• [DIRECTIONS FOR THIS TASK]
Check each line of the records below and collect those holding "pixels".

• [GIVEN DATA]

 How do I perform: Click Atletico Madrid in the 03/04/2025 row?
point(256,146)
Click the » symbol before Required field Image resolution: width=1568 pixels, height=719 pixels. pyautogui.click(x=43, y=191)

...

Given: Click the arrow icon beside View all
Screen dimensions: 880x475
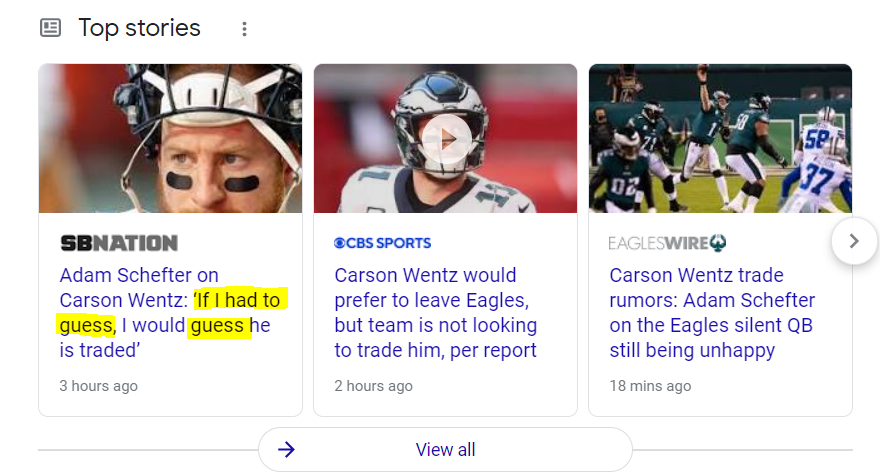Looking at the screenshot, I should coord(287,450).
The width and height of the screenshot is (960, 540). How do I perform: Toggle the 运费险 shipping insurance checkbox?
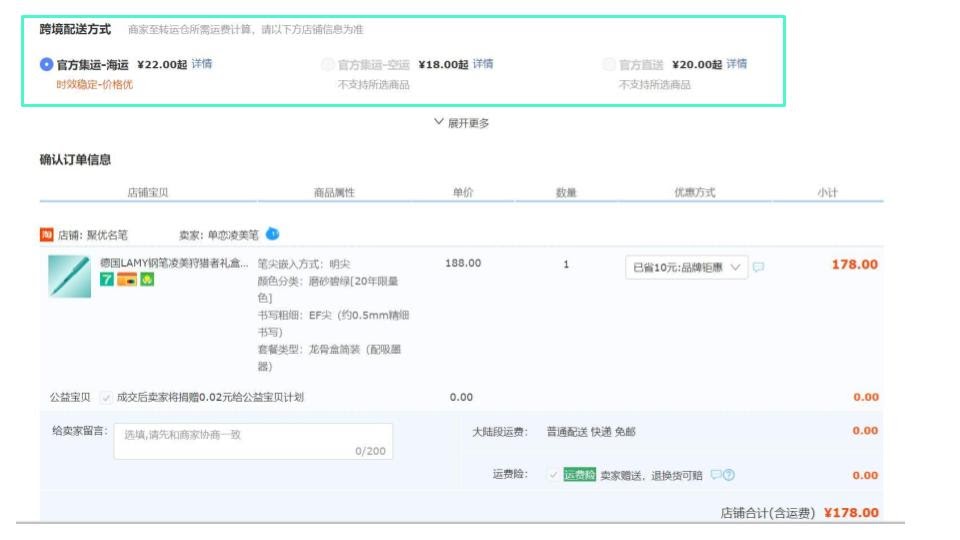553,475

--

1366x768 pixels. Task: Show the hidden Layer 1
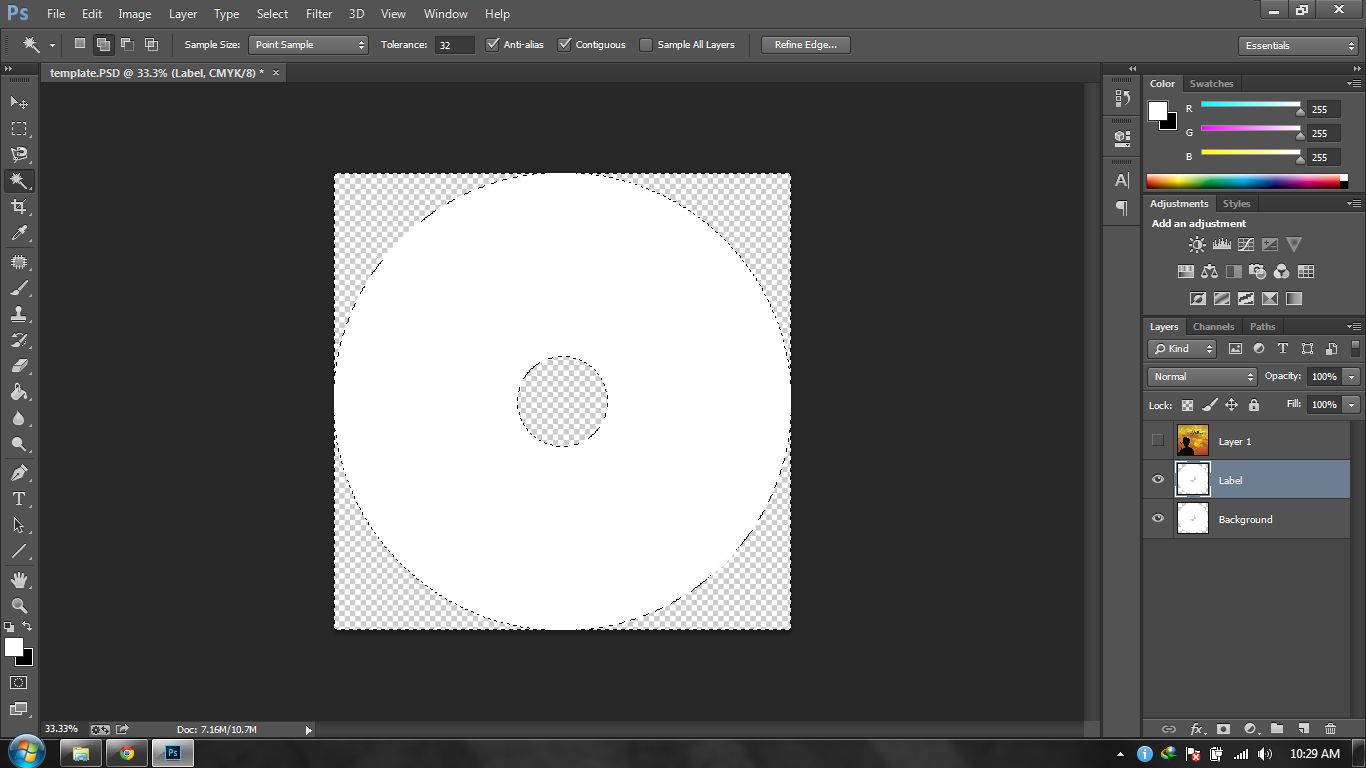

• [RESPONSE AREA]
Click the » symbol before Required field Image resolution: width=1568 pixels, height=719 pixels. pyautogui.click(x=43, y=191)
1366x768 pixels. Task: Show the hidden Layer 1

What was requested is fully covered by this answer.